Across seven key enterprise infrastructure segments vendor revenues for the last four quarters declined by 1% on an annualised basis, claims Synergy Research Group.
Aggregate revenues for the last four quarters reached $88bn, with revenue in each of the last 12 quarters typically in the $20-23bn range.
Data centre servers comprise the largest segment of the market though revenues here declined by almost 5% in 2016.
Switches and routers are the second largest segment and they experienced growth of 1%.
WLAN grew the most while the enterprise voice and telepresence markets continued to be challenged by aggressive price competition and market disruption.
According to Synergy Research Group, Cisco is the market leader in six of the seven segments with the exception being data centre servers, where it is ranked fifth.
In aggregate across the seven segments Cisco's market share over the last four quarters was 33%, in line with its share in the preceding four quarters.
HPE is the leader in data centre servers and is the number two ranked vendor in both switches and routers and WLAN.
Its aggregated market share over the four quarters was 16%. The number two ranked vendors in the other segments are Dell EMC (enterprise data center servers), Avaya (enterprise voice systems), Juniper (network security), Microsoft (UC applications) and Polycom (telepresence).

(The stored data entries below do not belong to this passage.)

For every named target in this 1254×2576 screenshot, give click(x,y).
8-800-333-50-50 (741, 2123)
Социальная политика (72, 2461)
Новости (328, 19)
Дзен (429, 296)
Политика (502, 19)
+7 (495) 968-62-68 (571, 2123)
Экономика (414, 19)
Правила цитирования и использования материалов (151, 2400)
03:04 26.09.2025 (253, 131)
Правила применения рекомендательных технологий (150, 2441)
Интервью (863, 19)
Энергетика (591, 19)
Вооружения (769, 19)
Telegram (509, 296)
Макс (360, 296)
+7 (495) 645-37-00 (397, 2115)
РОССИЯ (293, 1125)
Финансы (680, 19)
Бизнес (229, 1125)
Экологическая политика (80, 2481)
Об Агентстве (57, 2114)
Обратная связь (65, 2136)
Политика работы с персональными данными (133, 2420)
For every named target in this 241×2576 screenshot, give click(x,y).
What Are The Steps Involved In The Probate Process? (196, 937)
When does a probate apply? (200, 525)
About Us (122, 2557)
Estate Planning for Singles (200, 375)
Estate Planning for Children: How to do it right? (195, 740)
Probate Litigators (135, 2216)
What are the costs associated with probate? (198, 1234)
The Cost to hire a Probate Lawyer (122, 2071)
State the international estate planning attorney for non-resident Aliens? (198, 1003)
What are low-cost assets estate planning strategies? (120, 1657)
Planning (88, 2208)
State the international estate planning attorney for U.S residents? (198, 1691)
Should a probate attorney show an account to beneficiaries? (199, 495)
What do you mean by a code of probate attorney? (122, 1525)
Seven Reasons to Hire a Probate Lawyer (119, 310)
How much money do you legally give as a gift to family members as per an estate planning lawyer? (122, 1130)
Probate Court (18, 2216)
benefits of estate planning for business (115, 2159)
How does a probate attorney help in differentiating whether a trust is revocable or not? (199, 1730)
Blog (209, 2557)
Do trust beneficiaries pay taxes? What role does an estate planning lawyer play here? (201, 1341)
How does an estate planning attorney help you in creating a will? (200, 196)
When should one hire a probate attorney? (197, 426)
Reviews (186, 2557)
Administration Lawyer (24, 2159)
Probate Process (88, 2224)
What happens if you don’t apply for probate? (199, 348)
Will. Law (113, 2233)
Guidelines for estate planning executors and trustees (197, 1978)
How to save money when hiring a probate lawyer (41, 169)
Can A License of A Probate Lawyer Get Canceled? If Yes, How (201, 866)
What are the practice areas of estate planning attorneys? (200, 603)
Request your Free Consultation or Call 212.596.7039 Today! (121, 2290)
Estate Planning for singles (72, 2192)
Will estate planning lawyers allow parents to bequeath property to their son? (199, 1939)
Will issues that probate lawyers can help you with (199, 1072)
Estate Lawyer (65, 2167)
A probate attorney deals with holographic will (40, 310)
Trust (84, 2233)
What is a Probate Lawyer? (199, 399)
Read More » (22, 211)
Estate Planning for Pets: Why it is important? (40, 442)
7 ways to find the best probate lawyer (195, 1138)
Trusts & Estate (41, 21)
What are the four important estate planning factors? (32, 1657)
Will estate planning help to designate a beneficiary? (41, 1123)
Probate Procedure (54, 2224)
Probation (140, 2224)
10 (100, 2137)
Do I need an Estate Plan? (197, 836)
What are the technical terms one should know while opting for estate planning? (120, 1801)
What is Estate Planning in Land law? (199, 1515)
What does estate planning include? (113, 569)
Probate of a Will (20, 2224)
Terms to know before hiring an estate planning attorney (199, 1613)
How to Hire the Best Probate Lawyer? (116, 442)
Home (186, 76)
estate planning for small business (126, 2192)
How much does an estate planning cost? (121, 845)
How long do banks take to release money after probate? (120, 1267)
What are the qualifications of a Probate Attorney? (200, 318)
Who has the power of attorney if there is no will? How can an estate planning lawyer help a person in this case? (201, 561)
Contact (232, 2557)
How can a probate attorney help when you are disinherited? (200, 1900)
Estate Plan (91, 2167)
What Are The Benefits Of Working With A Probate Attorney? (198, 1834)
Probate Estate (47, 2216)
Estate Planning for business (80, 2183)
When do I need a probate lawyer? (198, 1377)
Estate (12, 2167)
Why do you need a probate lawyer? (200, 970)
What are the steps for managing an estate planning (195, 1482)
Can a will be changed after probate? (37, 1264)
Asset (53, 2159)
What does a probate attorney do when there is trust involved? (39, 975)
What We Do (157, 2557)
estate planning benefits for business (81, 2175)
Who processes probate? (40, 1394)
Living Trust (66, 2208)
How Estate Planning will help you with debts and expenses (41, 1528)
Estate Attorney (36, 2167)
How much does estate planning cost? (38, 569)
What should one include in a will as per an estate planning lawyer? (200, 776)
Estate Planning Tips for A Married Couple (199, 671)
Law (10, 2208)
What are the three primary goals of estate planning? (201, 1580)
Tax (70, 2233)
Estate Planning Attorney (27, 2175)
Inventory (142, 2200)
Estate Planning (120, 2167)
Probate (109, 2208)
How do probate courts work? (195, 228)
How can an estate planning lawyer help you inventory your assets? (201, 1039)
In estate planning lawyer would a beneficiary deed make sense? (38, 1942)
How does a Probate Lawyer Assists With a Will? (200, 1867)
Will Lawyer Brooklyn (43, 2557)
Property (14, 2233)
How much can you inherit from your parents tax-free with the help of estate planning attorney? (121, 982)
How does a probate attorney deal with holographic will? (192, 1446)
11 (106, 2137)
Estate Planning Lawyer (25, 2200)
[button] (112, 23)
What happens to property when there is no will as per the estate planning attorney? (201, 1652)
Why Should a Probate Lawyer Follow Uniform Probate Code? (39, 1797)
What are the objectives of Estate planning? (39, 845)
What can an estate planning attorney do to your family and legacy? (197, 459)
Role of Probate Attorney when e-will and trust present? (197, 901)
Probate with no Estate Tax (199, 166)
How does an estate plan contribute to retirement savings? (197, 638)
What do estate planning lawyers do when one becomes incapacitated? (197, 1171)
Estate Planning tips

Vendors who have been achieving steady market share growth in these competitive markets include Palo Alto Networks (network security), Arista Networks (Ethernet switching), Huawei (Ethernet switching), HPE (WLAN) and Dell EMC (servers).
"Cisco continues to control a third of the enterprise infrastructure market and remains in a league of its own despite a variety of challenges," said Synergy Research Group's founder and Chief Analyst Jeremy Duke.
"HPE is the only broad-based competitor to challenge Cisco's dominance though it does not compete in all of the major segments.
"The main disruption to the market is being provided by the growth of cloud and hosted solutions, which are redefining markets and enabling new competitors to emerge."